• **Task to complete**
Because the copy must hold no pictures, return the data below with all of its words intact.

Collected data entries:
- - -
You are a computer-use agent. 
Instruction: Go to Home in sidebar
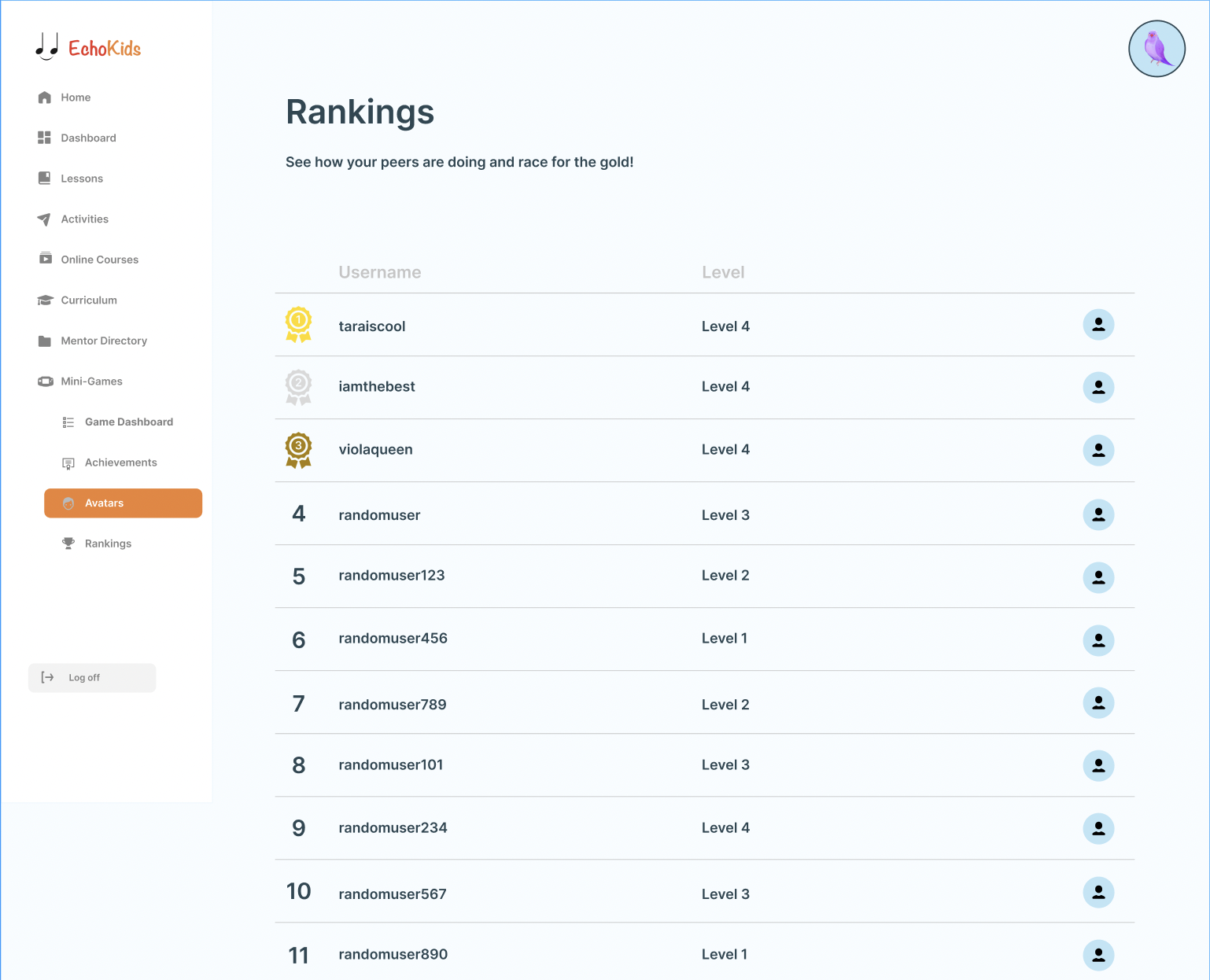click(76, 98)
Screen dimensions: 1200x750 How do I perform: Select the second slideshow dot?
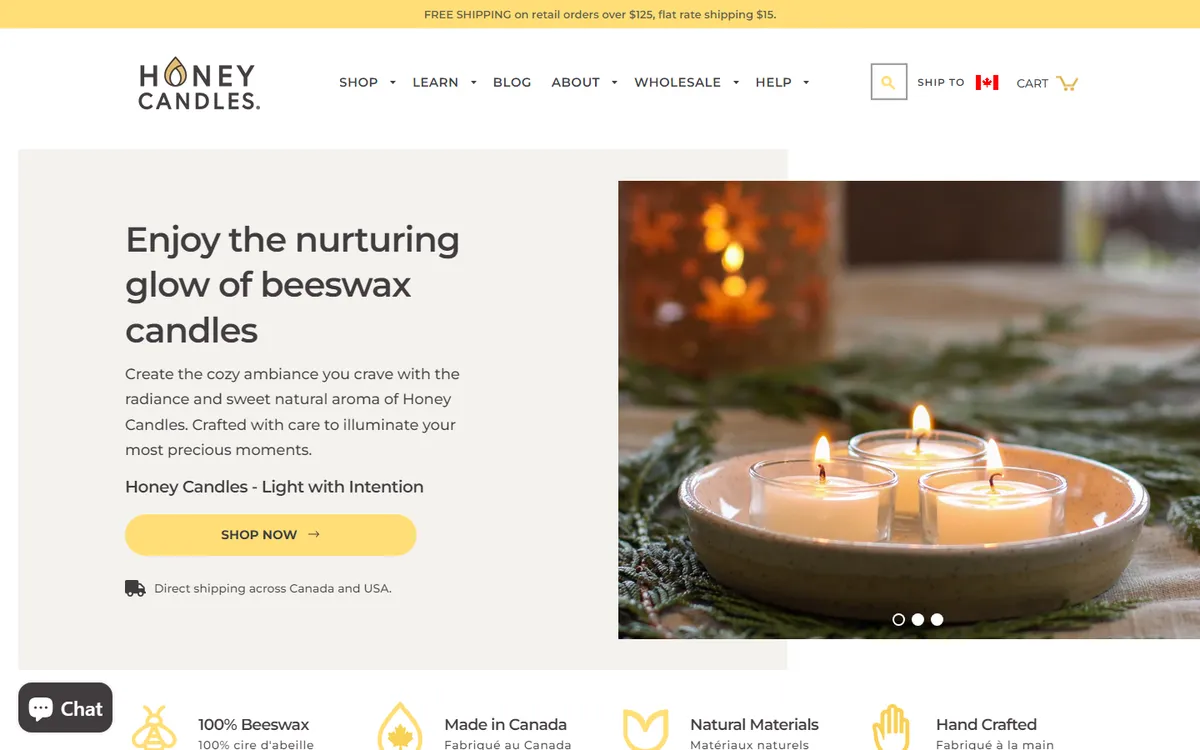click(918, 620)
- - -
• **Response to this task**
You are a computer-use agent. 
Instruction: Go to Home in sidebar
click(76, 98)
Screen dimensions: 1200x750 How do I perform: Select the second slideshow dot?
click(918, 620)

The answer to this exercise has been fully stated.